Читать книгу Die Amulettmagier - Natascha Honegger - Страница 25
Rot wie Feuer, Grün wie Erde
ОглавлениеDrei Tage darauf erreichte die Veranza den Hafen von Sentak. Schon aus der Ferne hatte man die zwei gigantischen Marmorstatuen ausmachen können, welche nun hoheitsvoll und mit grimmigen Gesichtern auf die Neuankömmlinge hinunterblickten.
Imposante Schiffe, fremd- und inländische, zogen an ihnen vorüber und segelten hinaus auf das unendliche Meer. Manche schienen von weit hergekommen zu sein, denn ihre Bauart war viel zarter und leichter als die der robusten arianischen Schiffe. Woher auch immer sie kamen, die Menschen dort mussten sehr begabte und geschickte Handwerker sein.
Doch das würden sie wohl niemals erfahren, denn kein Bewohner Arias durfte das Land verlassen, außer er besaß eine der wenigen Händlerlizenzen.
Kaum hatte Isa die reichste aller Hafenstädte das erste Mal erblickt, erkannte sie auch, wieso sie diesen Ruf hatte: Die Häuser waren aus weißem Marmor erbaut worden und oftmals schmuckvoll verziert. Die Straßen waren sauber und ordentlich, und auch die Menschen schienen größtenteils wohlhabend zu sein. Vermutlich wurde die arme Bevölkerung einfach vertrieben, sollte sie es wagen, das Bild von Reichtum zu stören.

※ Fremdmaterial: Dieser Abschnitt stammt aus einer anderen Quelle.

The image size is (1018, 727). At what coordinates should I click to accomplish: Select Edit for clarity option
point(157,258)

Der Aufbau der Stadt war sehr symmetrisch und glich einem Halbkreis: Vom Hafen, dem Mittelpunkt, führten vier große Wasserstraßen in gerader Linie in die Stadt hinein. Sie bildeten auch die Grenzen zwischen den fünf Bezirken der Stadt: dem Fischerbezirk, dem Bezirk der Handwerker, dem bürgerlichen Bezirk, dem Adelsbezirk und dem Bezirk der Händler.
Kunstvolle, mit Blumen geschmückte Brücken führten sowohl über die Hauptkanäle als auch über die kleineren Nebenkanäle und verbanden so die verschiedenen Stadtteile untereinander, wollte man kein Boot benutzen.

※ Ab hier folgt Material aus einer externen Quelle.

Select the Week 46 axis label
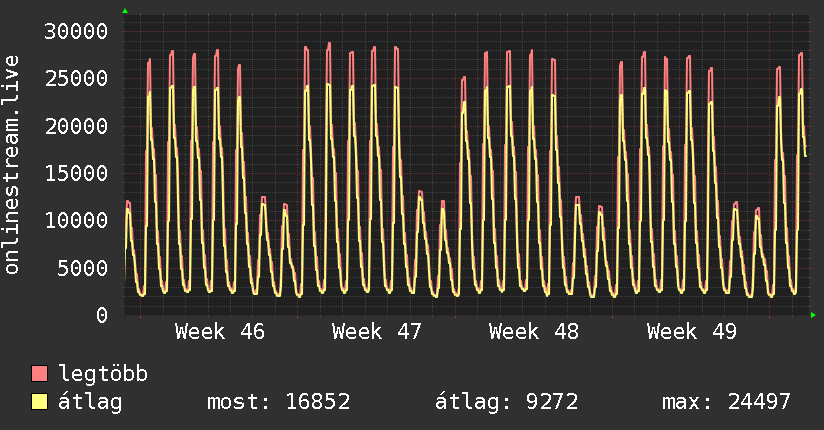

„Sentak wurde vor unvorstellbar langer Zeit mit Magie auf einer Lagune errichtet“, erklärte Massimo, der neben Isa und Jerino getreten war. Er trug den Arm in einer Schlinge, hatte sich aber bereits etwas erholt. „Das war zu jener Zeit, als Aria noch voller Zauberei war und das ganze Land in Frieden erblühte. Die Magie der Lagune kann nicht zerstört werden, doch sie wird von Jahr zu Jahr schwächer und schon sehr bald wird die Stadt im Meer versinken, so sauber, reich und sicher sie auch sein mag. Die Bauleute tun ihr Bestes, um diesen Zeitpunkt so lange wie möglich aufzuschieben, aber auch sie sind nur Menschen. Es bräuchte schon Magie, um Sentaks Untergang zu verhindern.“
Isa konnte in den Augen des Mannes lesen, wie sehr er die Stadt liebte. Vermutlich hatte er schon sein ganzes Leben hier verbracht.
„Und Salsar schaut einfach zu?“, fragte Isa ungläubig und konnte sich nicht vorstellen, wie es dem Tyrannen egal sein konnte, dass eine der wichtigsten Handelsstädte Arias von den Fluten des Meeres verschlungen wurde.
Massimo ließ ein gefährliches Knurren hören und seine Augen verengten sich zu Schlitzen. „Er interessiert sich nicht für unser Land und noch viel weniger für seine Bewohner. Viel lieber würde er uns alle tot sehen.“
Im Hafen stiegen die drei mit der kränklichen Vega von Bord und verabschiedeten sich dann vom Kapitän.
„Eine so aufregende Fahrt habe ich schon seit Jahren nicht mehr erlebt“, schwärmte der muskulöse Mann mit leuchtenden Augen, während er ihnen half, das Gepäck von Deck zu tragen. „Solltet ihr jemals wieder eine Überfahrt brauchen, findet ihr mich alle fünf bis sechs Tage hier oder in Karpensas.“
Massimo führte die kleine Gruppe langsam durch den Hafen, vorbei an lärmenden Menschenmengen und Bergen von Kisten. „Wir haben ein eigenes kleines Boot, doch es ist sicherer, eine lange Strecke wie die von Karpensas nach Sentak auf einem größeren Schiff zurückzulegen.“ Massimo keuchte unter der Last Vegas, die er gemeinsam mit Jerino stützte. „So machen wir das meistens. Nur in Ausnahmesituationen benutzen wir unsere Milenia auch für längere Strecken.“
„Sicherer?“, fragte Isa voller Ironie in der Stimme und dachte an die meuternden Matrosen zurück.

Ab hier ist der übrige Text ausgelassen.